Они обменялись рукопожатием. В ее сухих, костлявых пальцах еще осталась сила.

– Садитесь. – Синьора Доччи указала взглядом на стоявший у кровати стул с высокой спинкой. – Рада, что вы наконец-то до нас добрались. Мария уже несколько дней места себе не находит, все трет да прибирает.

Представить суровую, немногословную Марию суетящейся из-за его приезда как-то не получалось.

– Она человек хороший и позволит вам это увидеть, когда будет готова.

Ему сделалось немного не по себе оттого, что она так легко прочла его мысли.

– Как доехали?

– Спасибо, хорошо. Только уж очень долго.

– Останавливались в Париже?

– Нет.

– В Милане?

– Нет. Только во Флоренции и только на одну ночь.

– Одна ночь во Флоренции, – задумчиво повторила синьора Доччи. – Звучит, как название какой-то песни.

– Не очень хорошей.

Она рассмеялась – коротко, отрывисто. И согласно качнула головой:

– Да, не очень.

Адам достал из внутреннего кармана пиджака письмо и протянул его синьоре:

– От профессора Леонарда.

Она положила письмо рядом с собой на кровать. Адам заметил, что ее ладонь так и осталась на нем.

– Как Криспин?

– Профессор сейчас во Франции. Изучает какие-то пещерные рисунки.

– Пещерные рисунки?

– Они очень старые, в основном бизоны и олени.

– Пещеры – не самое лучшее место для человека его возраста. Они принесут ему смерть.

Адам улыбнулся.

– Я говорю серьезно.

– Знаю… просто… ваш английский…

– Что?

– Очень хороший. Очень правильный.

– Это все няни. Няни и гувернантки. Во всем виноват мой отец. Он любил Англию. – Она сняла очки и положила их на прикроватный столик. – Вы ведь остановились в пансионе «Аморини». Как вам там?

– Все замечательно. Спасибо за внимание.

– Сколько она с вас берет?

– Две с половиной тысячи лир в день.

– Слишком много.

– Во Флоренции я заплатил за комнату вдвое больше.

– Тогда вас обманули.

– О…

– За полупансион должно платить не больше двух тысяч в месяц.

– Комната большая и чистая.

– Боюсь, синьора Фанелли слишком хорошо знает силу своих чар. Так было всегда, даже в те времена, когда она была еще девчонкой. Теперь, в положении вдовы, ей…

– Что?

– О, ничего… – Синьора отмахнулась. – Мужчины есть мужчины. С чего бы им меняться?

Адам собирался было выступить в защиту своего пола от брошенных обвинений, но известие о брачном состоянии хозяйки пансиона навело его на более приятные мысли. Выбрав молчание, он ограничился тем, что принял серьезный вид и согласно кивнул.

– Вы к нам надолго?

– На две недели.

– Времени хватит?

– Не знаю. Изучать сад мне еще не приходилось.

– Боюсь, вы найдете его немного запущенным. За сад отвечал Гаетано, но в прошлом году он ушел. Другие садовники делают, что могут. – Она указала на окна – открытые, но со сведенными ставнями. – Отсюда открывается неплохой вид. Мемориальный сад вы не увидите, но я скажу, как к нему пройти.

Адам толкнул ставни и зажмурился от хлынувшего в комнату света.

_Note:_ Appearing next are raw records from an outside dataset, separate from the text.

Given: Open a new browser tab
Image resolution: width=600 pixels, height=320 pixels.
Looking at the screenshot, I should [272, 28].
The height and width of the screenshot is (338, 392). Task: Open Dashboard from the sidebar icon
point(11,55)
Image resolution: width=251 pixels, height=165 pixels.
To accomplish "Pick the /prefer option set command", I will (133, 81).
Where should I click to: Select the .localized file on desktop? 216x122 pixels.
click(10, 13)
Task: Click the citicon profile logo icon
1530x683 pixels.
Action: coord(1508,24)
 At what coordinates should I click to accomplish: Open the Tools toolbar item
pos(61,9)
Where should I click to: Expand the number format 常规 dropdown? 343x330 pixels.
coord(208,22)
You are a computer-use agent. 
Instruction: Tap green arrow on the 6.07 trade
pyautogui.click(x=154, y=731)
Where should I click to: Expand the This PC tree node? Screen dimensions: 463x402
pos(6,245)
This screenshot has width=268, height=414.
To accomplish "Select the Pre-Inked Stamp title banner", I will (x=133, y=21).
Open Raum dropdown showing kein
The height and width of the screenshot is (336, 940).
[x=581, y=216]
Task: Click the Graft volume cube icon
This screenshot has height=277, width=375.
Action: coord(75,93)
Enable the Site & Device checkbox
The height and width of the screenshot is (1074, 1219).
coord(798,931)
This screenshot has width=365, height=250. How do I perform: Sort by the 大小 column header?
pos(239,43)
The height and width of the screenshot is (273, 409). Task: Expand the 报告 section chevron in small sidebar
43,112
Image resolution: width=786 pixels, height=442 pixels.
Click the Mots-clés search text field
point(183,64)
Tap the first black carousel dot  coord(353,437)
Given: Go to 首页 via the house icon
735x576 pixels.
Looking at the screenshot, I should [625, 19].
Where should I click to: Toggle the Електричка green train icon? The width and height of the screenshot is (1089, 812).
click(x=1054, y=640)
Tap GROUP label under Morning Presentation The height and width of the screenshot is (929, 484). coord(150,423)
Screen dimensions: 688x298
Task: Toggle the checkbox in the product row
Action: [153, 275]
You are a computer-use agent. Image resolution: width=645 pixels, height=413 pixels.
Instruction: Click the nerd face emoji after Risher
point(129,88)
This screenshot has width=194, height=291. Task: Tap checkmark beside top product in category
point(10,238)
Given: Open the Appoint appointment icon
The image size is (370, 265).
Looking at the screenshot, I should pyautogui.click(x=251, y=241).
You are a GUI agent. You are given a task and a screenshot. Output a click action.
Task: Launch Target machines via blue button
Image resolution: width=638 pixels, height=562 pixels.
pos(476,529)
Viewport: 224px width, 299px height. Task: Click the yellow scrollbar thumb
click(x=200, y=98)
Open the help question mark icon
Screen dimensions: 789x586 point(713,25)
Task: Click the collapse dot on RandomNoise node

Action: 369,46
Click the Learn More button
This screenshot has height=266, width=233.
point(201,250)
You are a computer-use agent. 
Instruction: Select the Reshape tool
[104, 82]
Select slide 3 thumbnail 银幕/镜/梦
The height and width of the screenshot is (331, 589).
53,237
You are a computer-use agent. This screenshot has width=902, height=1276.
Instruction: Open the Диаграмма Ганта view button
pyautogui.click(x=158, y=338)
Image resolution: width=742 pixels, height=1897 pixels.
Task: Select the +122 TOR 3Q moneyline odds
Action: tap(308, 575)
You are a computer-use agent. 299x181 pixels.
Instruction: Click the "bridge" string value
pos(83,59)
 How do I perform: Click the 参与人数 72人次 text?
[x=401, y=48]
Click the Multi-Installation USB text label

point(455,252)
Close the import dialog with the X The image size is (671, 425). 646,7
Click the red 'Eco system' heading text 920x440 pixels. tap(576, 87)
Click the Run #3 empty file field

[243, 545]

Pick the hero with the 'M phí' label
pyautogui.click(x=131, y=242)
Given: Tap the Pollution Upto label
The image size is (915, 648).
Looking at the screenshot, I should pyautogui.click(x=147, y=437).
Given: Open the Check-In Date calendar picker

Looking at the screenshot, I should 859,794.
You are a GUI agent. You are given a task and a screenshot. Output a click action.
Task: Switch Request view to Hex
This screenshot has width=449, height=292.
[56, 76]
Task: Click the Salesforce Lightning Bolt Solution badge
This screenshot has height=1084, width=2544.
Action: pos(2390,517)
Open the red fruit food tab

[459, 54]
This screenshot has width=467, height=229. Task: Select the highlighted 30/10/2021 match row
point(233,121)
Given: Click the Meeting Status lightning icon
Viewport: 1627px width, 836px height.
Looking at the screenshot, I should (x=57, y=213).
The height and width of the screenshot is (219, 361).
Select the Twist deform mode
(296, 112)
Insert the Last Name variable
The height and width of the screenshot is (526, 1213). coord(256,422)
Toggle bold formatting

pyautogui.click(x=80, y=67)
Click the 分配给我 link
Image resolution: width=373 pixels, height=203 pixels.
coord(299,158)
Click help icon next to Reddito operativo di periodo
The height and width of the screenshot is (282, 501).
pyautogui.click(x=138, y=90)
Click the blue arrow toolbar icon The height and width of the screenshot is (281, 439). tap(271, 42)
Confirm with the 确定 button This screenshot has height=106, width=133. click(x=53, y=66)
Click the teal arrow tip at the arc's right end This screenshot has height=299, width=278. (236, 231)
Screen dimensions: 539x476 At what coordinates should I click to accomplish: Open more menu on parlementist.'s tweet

Он стоял на галерее, откуда открывался поистине чудесный вид: уходящие на запад холмы, складки которых заходящее солнце выкрасило в разные оттенки серого. Было в этой панораме что-то безвременное, почти мифическое, как на пейзаже Пуссена.

– Своеобразно, не правда ли? – спросила синьора Доччи.

– Если вам такое нравится.

Она рассмеялась. Адам посмотрел на сад, разбитый позади виллы, и увидел привычное: посыпанные гравием дорожки и подстриженные зеленые изгороди.

– В самом конце нижней террасы, слева, есть несколько зонтичных сосен. Чтобы попасть в сад, вам нужно миновать их и пройти еще немного по дорожке.

Адам присмотрелся – сразу за соснами земля резко уходила вниз, в лесистую долину.